# Text section
══════════════════════════════
Here is a visual comparison of the hall of fame authors on a random case (n=536, m=958, k=879). The colors in the images are districts and the difference between the largest cluster and smallest cluster is in the title. The grayscale image gives a sense of the order in which order districts are placed (black to white corresponds to earliest to last).

Click images to see them in full resolution.


mcfx1: max - min = 1

No obvious pattern for the top part, the bottom part has alternating seams. The packing is done top-down, so I presume the transition at the bottom is to abort the previous packing cleanly. other than that I have no idea what happens here, especially on the top, but evidently it works really well.

mcfx1 colormap

mcfx1 graymap


whzzt: max - min = 1

Starts off with a clock-wise spiral and transitions into slicing the interior when it’s small enough. Nice choice of pattern to maximize the circumference which directly translates to a good chance for optimization. The interior is also easy to handle, it corresponds to something like phase 2 that I describe in my solution.

whzzt colormap

whzzt graymap


gorre_morre: max - min = 12

Divide into bands of as equal sum as possible, then split the bands into correct sized districts. Seems similar to my approach but much more aggressive in it’s choice of bands (wide) and in the optimization of districts. This seems to help a lot, in contrast to my solution. The choice of seams seems (no pun intended) to be a lot less strict, which makes the districts look quite fuzzy.

gorre_morre colormap

gorre_morre graymap


algmyr: max - min = 911

I’ll elaborate a bit more on this one, for obvious reasons. I didn’t quite reach the scores of the top 3, but I wasn’t too far off considering a naive solution typically has differences of order between 10^8 and 10^9.

I do two phases, creating seams to separate bands of equal(ish) size and then dividing the bands into districts. The reason for this structure is to simplify code and guarantee connectivity. Essentially the same code can be used for both phases.
══════════════════════════════
# Information shown

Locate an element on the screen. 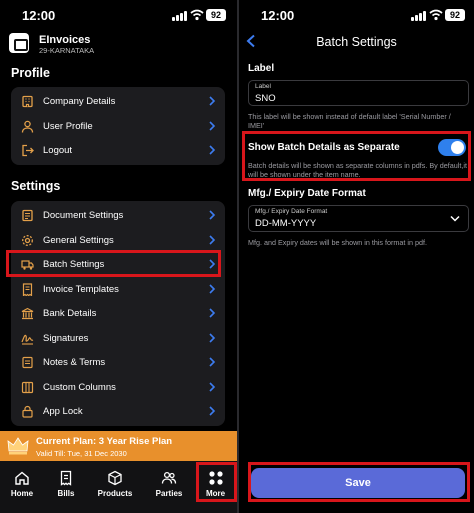 The image size is (474, 513). menu-item-signatures: Signatures is located at coordinates (118, 338).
══════════════════════════════
# What is required
Quote in full, word for word, the comparison of how the hall of fame authors split the grid into districts, given above.

# Your solution
Here is a visual comparison of the hall of fame authors on a random case (n=536, m=958, k=879). The colors in the images are districts and the difference between the largest cluster and smallest cluster is in the title. The grayscale image gives a sense of the order in which order districts are placed (black to white corresponds to earliest to last).

Click images to see them in full resolution.


mcfx1: max - min = 1

No obvious pattern for the top part, the bottom part has alternating seams. The packing is done top-down, so I presume the transition at the bottom is to abort the previous packing cleanly. other than that I have no idea what happens here, especially on the top, but evidently it works really well.

mcfx1 colormap

mcfx1 graymap


whzzt: max - min = 1

Starts off with a clock-wise spiral and transitions into slicing the interior when it’s small enough. Nice choice of pattern to maximize the circumference which directly translates to a good chance for optimization. The interior is also easy to handle, it corresponds to something like phase 2 that I describe in my solution.

whzzt colormap

whzzt graymap


gorre_morre: max - min = 12

Divide into bands of as equal sum as possible, then split the bands into correct sized districts. Seems similar to my approach but much more aggressive in it’s choice of bands (wide) and in the optimization of districts. This seems to help a lot, in contrast to my solution. The choice of seams seems (no pun intended) to be a lot less strict, which makes the districts look quite fuzzy.

gorre_morre colormap

gorre_morre graymap


algmyr: max - min = 911

I’ll elaborate a bit more on this one, for obvious reasons. I didn’t quite reach the scores of the top 3, but I wasn’t too far off considering a naive solution typically has differences of order between 10^8 and 10^9.

I do two phases, creating seams to separate bands of equal(ish) size and then dividing the bands into districts. The reason for this structure is to simplify code and guarantee connectivity. Essentially the same code can be used for both phases.